LSTM Networks: Intuition, Math, and Code

Vanilla RNNs struggle to learn from long sequences — gradients either vanish or explode as they travel back through time, so the network effectively forgets anything more than a few steps back. Long Short-Term Memory (LSTM) networks were designed specifically to fix this.

In this explainer we build up the LSTM from scratch: first the intuition, then the full forward-pass equations, then backpropagation through time (BPTT), and finally a clean code implementation.

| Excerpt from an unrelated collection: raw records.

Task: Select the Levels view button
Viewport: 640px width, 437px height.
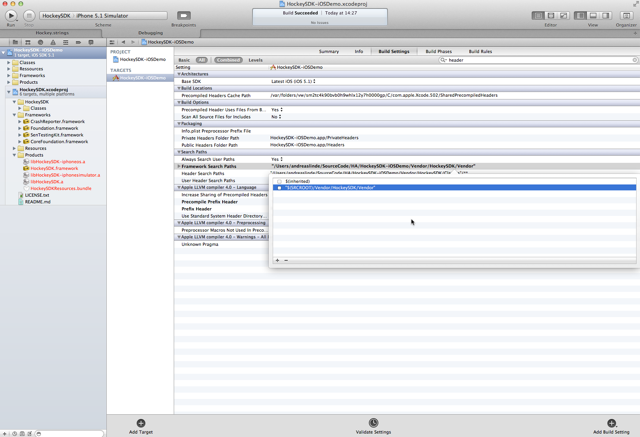Action: [255, 60]
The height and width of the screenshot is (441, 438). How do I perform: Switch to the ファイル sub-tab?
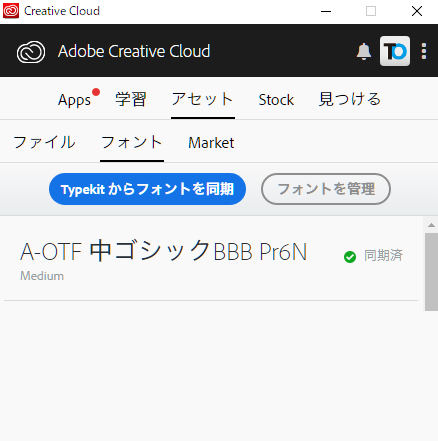(44, 143)
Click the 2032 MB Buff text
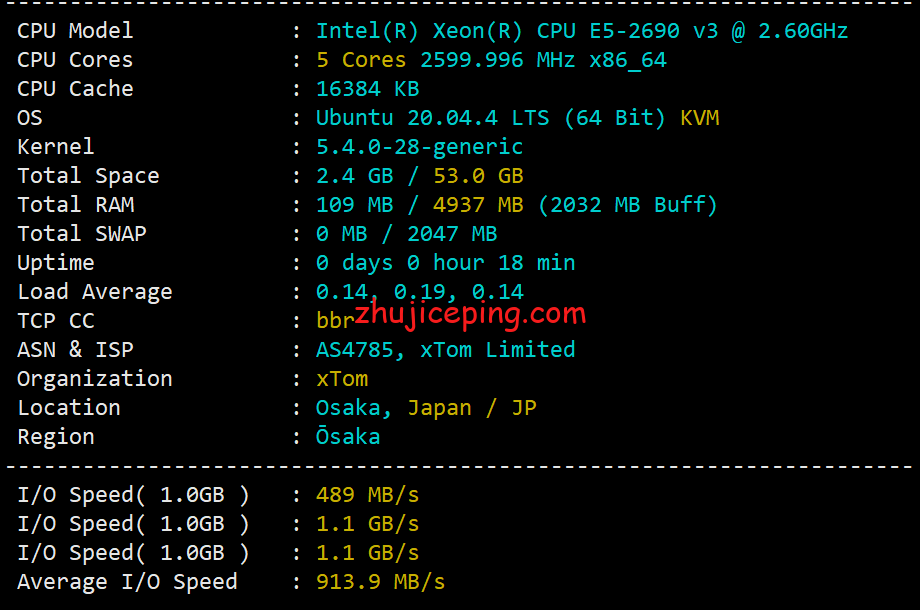 point(628,205)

We will discuss the following:

Forward Pass
Loss Calculation
Backward Pass
Code Implementation

Introduction

RNNs contributed to machine learning in a big way and were able to solve tasks that traditional neural networks simply couldn’t, such as predicting the next word in a sentence, translating text, and generating characters one by one. But as sequences start to become longer and longer, RNNs performance starts to decrease, and they strat to forget informations from the begining of the sequence. For example, if we have a long sequence of words from a paragraph, where at the start it mentions “Ahmed, who grew up in Cairo and studied engineering for many years…” and then fifty words later asks the model to complete “Ahmed works as an ___“, a vanilla RNN has likely already lost the word engineering by that point.

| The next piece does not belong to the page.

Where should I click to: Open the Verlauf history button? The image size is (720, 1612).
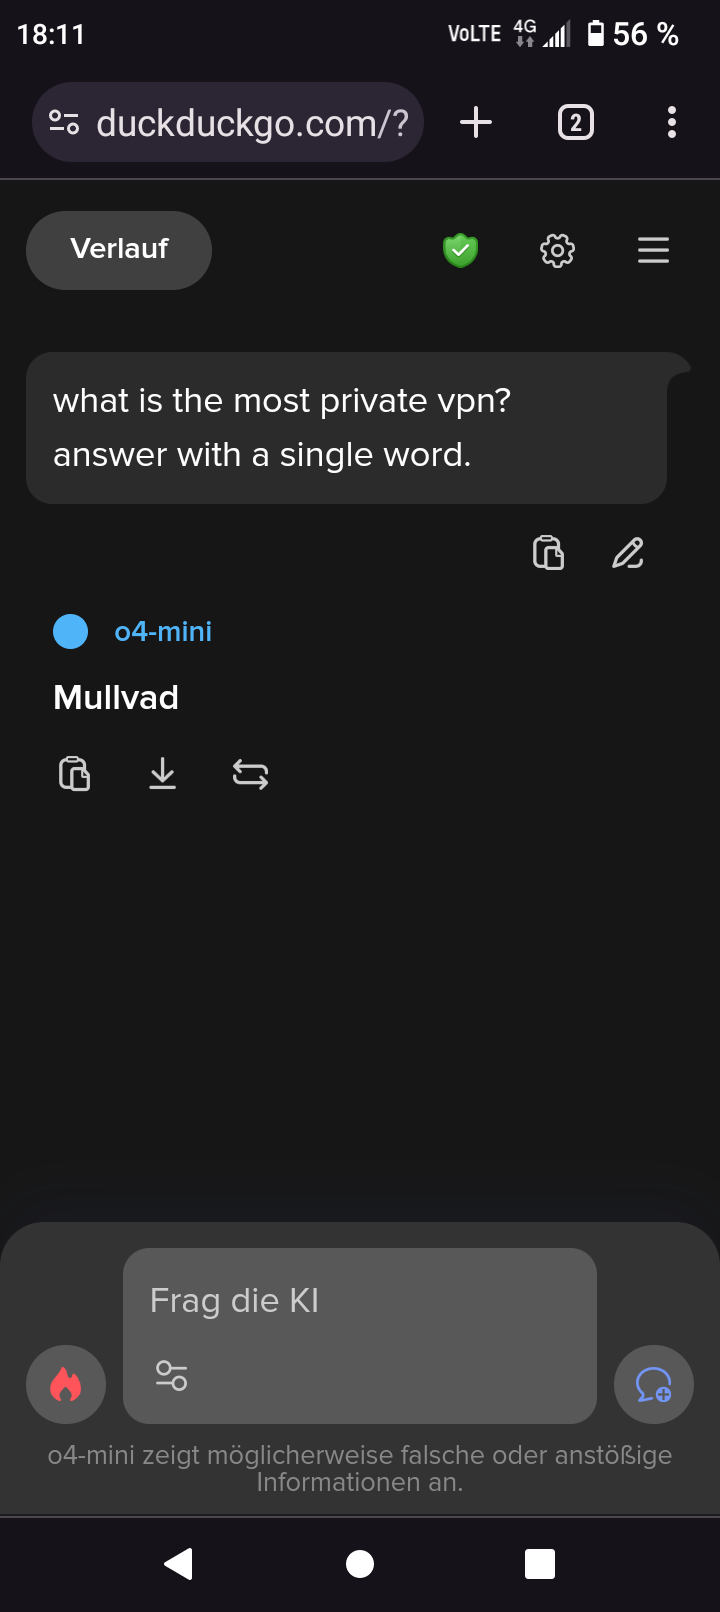point(119,250)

LSTM are capable of learning long-term dependencies, and can remember information for long periods of time.

Forward Pass

We start with the big picture, each LSTM cell recieves 3 inputs:

\(x_t\) — the current input (e.g. the current character or word)
\(h_{t-1}\) — the hidden state from the previous timestep (short-term memory)
\(c_{t-1}\) — the cell state from the previous timestep (long-term memory)

LSTM diagrams adapted from Christopher Olah’s Understanding LSTM Networks.

Why we need both \(h_t\) and \(c_t\) ?

The \(c_t\) is the memory storage that hold long-term dependencies and information.
The \(h_t\) holds the current information related to the current time step. It is a filtered version of \(c_t\) that exposes only selected information from the memory storage. (Short-term memory)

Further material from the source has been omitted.